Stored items
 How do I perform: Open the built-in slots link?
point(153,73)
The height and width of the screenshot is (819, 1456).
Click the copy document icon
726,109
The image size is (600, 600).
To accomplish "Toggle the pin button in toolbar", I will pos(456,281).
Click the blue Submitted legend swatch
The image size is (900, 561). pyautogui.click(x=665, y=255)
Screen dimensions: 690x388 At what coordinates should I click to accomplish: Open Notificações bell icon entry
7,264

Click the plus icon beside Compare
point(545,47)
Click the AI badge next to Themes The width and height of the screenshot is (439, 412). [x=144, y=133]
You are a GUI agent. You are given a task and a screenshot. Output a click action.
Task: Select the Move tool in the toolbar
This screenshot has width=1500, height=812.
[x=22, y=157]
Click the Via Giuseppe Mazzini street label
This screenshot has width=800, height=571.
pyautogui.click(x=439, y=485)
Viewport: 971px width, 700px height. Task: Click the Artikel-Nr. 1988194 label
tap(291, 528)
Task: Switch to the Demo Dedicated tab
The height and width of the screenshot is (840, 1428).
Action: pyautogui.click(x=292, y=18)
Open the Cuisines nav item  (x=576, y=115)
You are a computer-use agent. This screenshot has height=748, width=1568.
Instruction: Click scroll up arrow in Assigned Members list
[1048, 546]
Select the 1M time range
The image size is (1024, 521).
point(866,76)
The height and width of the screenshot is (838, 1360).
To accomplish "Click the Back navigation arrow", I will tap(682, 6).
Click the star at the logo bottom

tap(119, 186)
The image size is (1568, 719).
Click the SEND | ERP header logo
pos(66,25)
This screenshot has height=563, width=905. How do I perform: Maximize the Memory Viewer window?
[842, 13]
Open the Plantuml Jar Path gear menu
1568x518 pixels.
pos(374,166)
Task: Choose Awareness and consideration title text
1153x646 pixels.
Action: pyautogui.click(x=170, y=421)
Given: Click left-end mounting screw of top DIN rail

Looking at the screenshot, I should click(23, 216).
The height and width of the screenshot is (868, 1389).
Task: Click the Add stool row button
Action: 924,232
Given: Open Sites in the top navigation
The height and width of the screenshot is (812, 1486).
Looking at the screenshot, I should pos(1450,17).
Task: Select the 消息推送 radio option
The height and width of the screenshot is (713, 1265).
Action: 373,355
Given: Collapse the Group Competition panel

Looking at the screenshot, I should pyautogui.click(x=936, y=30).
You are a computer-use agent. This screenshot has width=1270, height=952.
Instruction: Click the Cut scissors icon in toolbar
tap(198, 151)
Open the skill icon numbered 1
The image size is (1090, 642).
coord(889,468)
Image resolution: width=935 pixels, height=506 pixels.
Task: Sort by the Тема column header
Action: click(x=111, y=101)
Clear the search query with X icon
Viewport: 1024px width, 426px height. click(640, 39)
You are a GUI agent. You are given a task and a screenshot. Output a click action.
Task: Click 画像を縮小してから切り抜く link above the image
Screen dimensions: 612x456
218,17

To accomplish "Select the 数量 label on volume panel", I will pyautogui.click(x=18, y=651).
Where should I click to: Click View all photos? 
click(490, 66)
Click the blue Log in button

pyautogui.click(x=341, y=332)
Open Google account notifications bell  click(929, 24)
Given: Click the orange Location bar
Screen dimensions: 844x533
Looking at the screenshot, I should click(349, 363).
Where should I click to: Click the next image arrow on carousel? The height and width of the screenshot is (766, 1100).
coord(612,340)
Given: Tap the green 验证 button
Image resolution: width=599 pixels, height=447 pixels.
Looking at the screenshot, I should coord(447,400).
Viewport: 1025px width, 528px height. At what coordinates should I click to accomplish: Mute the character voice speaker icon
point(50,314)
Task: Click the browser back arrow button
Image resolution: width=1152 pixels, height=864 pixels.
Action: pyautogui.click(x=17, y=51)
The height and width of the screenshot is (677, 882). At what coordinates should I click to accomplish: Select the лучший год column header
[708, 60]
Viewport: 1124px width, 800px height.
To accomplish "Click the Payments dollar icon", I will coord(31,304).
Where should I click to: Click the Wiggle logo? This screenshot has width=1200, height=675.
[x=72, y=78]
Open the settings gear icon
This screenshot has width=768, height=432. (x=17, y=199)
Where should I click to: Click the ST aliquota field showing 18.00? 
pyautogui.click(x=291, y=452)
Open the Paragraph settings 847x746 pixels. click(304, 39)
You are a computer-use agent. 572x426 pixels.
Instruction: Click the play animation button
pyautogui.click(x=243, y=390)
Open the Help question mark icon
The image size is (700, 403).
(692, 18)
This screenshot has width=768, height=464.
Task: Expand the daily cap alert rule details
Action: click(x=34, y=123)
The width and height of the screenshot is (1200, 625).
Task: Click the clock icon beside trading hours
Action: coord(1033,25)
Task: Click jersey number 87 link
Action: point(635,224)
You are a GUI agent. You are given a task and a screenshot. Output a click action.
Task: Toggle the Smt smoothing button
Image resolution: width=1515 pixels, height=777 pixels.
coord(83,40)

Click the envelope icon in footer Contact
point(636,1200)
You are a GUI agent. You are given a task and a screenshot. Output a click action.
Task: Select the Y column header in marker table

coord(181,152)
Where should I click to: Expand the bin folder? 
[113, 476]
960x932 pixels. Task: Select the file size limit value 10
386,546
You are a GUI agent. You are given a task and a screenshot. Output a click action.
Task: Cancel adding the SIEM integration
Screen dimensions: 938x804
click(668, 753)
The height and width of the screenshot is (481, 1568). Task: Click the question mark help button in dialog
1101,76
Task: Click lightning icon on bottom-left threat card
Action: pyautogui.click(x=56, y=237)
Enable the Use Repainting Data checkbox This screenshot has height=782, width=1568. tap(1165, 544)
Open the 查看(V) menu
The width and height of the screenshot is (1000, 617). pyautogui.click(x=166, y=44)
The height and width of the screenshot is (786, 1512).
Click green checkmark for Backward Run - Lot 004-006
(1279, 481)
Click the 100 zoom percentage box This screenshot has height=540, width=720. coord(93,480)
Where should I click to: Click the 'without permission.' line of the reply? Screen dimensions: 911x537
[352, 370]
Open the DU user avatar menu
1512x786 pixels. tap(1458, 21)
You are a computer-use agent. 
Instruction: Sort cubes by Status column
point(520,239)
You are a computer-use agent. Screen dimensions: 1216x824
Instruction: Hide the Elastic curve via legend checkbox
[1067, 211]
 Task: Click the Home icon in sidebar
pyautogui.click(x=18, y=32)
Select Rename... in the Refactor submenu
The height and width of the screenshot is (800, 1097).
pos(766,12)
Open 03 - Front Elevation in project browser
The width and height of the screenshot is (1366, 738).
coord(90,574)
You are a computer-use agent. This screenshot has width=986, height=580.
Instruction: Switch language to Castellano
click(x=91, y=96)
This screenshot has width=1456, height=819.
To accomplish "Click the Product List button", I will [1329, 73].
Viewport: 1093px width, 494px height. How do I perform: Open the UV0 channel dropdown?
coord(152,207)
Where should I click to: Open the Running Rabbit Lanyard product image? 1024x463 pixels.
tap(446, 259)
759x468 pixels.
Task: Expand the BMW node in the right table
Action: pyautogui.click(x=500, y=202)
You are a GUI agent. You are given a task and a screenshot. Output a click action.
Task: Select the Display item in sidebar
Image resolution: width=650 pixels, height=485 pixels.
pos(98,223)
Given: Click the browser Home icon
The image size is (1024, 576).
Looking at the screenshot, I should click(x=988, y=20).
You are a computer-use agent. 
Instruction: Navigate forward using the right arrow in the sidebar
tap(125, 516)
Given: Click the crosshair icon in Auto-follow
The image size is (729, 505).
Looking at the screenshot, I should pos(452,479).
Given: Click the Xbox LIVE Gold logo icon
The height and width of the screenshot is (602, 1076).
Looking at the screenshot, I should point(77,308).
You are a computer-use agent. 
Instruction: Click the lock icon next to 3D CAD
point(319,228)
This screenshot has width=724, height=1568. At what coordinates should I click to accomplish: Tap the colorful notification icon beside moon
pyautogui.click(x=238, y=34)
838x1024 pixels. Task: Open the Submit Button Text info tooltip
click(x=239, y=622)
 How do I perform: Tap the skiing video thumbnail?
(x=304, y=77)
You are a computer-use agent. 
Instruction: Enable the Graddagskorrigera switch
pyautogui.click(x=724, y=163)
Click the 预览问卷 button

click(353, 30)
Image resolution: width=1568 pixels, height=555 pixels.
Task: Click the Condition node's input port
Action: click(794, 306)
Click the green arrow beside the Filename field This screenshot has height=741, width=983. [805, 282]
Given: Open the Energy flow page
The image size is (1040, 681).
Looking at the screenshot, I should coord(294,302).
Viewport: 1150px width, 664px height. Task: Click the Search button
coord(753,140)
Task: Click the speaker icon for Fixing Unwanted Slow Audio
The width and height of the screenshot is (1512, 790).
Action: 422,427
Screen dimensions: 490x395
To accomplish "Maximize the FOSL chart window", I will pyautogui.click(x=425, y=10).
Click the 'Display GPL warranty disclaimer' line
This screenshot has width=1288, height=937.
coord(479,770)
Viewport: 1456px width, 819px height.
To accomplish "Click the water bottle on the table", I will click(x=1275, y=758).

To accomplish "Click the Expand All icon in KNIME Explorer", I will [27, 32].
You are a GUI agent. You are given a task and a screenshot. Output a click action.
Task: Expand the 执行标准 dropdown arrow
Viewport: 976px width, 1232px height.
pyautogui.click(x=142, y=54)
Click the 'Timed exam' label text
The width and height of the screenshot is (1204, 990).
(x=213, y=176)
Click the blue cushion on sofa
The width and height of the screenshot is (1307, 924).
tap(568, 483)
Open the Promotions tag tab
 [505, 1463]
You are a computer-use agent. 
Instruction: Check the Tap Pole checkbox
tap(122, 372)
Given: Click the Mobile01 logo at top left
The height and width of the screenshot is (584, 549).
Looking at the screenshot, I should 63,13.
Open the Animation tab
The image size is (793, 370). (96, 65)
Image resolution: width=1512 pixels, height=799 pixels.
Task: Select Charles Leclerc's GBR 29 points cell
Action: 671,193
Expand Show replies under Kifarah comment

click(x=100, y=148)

EXERCISE DIRECTIONS: Starting at the line that has "Given: Click left-end" in the records above, restate word for word every line until the one that has "Viewport: 1124px width, 800px height.", and include that one as well.

SOLUTION TO THIS PROBLEM:
Given: Click left-end mounting screw of top DIN rail

Looking at the screenshot, I should click(23, 216).
The height and width of the screenshot is (868, 1389).
Task: Click the Add stool row button
Action: 924,232
Given: Open Sites in the top navigation
The height and width of the screenshot is (812, 1486).
Looking at the screenshot, I should pos(1450,17).
Task: Select the 消息推送 radio option
The height and width of the screenshot is (713, 1265).
Action: 373,355
Given: Collapse the Group Competition panel

Looking at the screenshot, I should pyautogui.click(x=936, y=30).
You are a computer-use agent. This screenshot has width=1270, height=952.
Instruction: Click the Cut scissors icon in toolbar
tap(198, 151)
Open the skill icon numbered 1
The image size is (1090, 642).
coord(889,468)
Image resolution: width=935 pixels, height=506 pixels.
Task: Sort by the Тема column header
Action: click(x=111, y=101)
Clear the search query with X icon
Viewport: 1024px width, 426px height. click(640, 39)
You are a GUI agent. You are given a task and a screenshot. Output a click action.
Task: Click 画像を縮小してから切り抜く link above the image
Screen dimensions: 612x456
218,17

To accomplish "Select the 数量 label on volume panel", I will pyautogui.click(x=18, y=651).
Where should I click to: Click View all photos? 
click(490, 66)
Click the blue Log in button

pyautogui.click(x=341, y=332)
Open Google account notifications bell  click(929, 24)
Given: Click the orange Location bar
Screen dimensions: 844x533
Looking at the screenshot, I should click(349, 363).
Where should I click to: Click the next image arrow on carousel? The height and width of the screenshot is (766, 1100).
coord(612,340)
Given: Tap the green 验证 button
Image resolution: width=599 pixels, height=447 pixels.
Looking at the screenshot, I should coord(447,400).
Viewport: 1025px width, 528px height. At what coordinates should I click to accomplish: Mute the character voice speaker icon
point(50,314)
Task: Click the browser back arrow button
Image resolution: width=1152 pixels, height=864 pixels.
Action: pyautogui.click(x=17, y=51)
The height and width of the screenshot is (677, 882). At what coordinates should I click to accomplish: Select the лучший год column header
[708, 60]
Viewport: 1124px width, 800px height.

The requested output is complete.